Perth Arena hosted its first National Basketball League game on 16 November 2012 when the Perth Wildcats played (and lost) against the Adelaide 36ers in front of a crowd of 11,562. The attendance was the largest recorded in Western Australia for an indoor event, breaking the previous record of 8,501 set at the Burswood Dome in 2004. The arena has since hosted larger crowds, with the current record being 13,661 set in December 2025.

With a capacity of 14,846, Perth Arena is the second-largest venue currently in use in the NBL (2016–17) behind the Sydney SuperDome (18,200). The arena is also the third largest venue ever used in the NBL behind Sydney and the Rod Laver Arena in Melbourne (15,400).

In 2024, Perth Arena became the grand final host venue of the NBL1 West.

===Tennis===
On 2 January 2019, a record crowd of 14,064 attended the venue for the 2019 Hopman Cup match between United States and Switzerland.
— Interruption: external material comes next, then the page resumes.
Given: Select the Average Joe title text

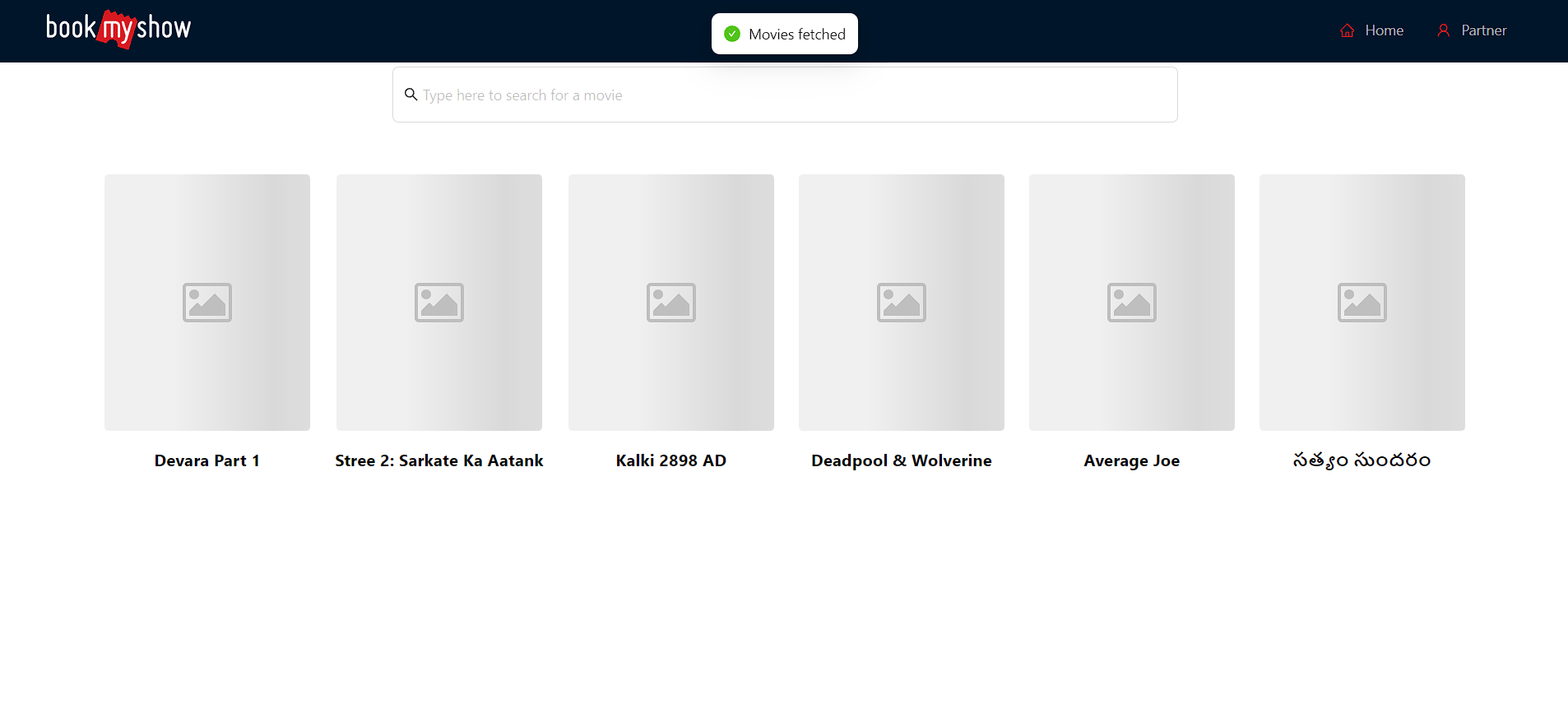Looking at the screenshot, I should [x=1131, y=460].
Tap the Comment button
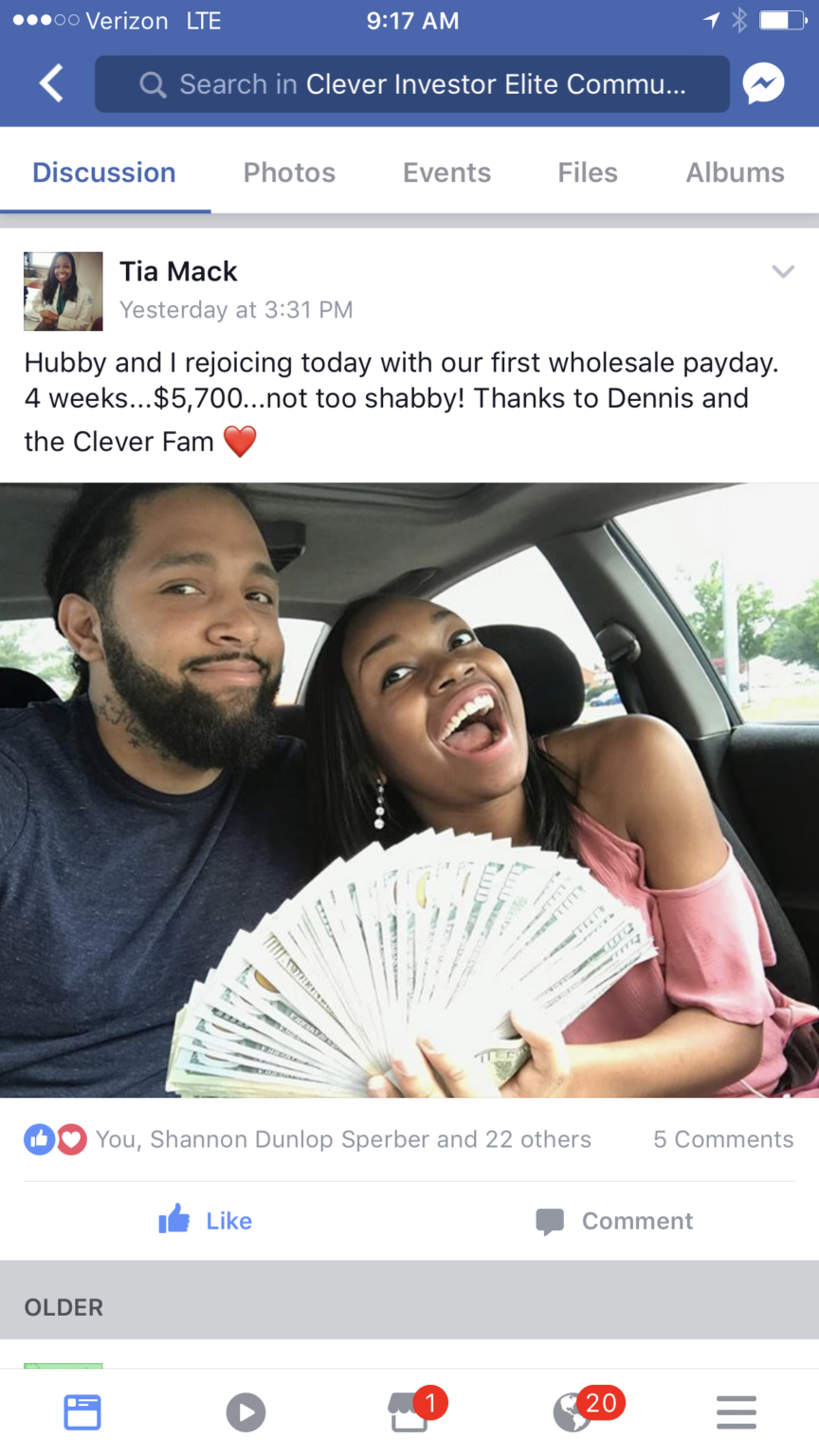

This was also the highest attendance for a tennis match in Western Australian history. The stadium hosted the Hopman Cup until the tournament switched to using different host countries after 2019. It was chosen by Tennis Australia to host the 2019 Fed Cup Final between Australia and France. In 2020 the arena was one of three Australian venues to host ties in the multi-nation ATP Cup tournament. Since 2022 it has been one of three venues to host the multi-nation mixed-team United Cup tournament.

===Boxing===
George Kambosos and Vasily Lomachenko fought for the vacant IBF lightweight title, and Kambosos' IBO title, at Perth Arena on 12 May 2024. Lomachenko was crowned the new unified champion by eleventh round technical knockout.

===Mixed martial arts===
The UFC hosted UFC 221: Romero vs. Rockhold at Perth Arena on February 11, 2018. The promotion returned to the arena five years later for UFC 284: Makhachev vs. Volkanovski on February 12, 2023. The UFC held UFC 305: du Plessis vs. Adesanya at Perth Arena on August 18, 2024. The arena hosted UFC Fight Night: Ulberg vs. Reyes on September 28, 2025. The arena hosted UFC Fight Night: Della Maddalena vs. Prates on May 2, 2026.

===Netball===
Netball was first played at the arena on 27 April 2013, when home team the West Coast Fever lost 49–58 to the Melbourne Vixens in the ANZ Championship. The Fever has continued to play occasional matches at the venue over the years, sharing fixtures with the smaller Perth High Performance Centre. Ahead of the 2018 season, the club shifted all home matches to Perth Arena. The crowd of 13,722 at the 2018 Super Netball Grand Final was a domestic-league record.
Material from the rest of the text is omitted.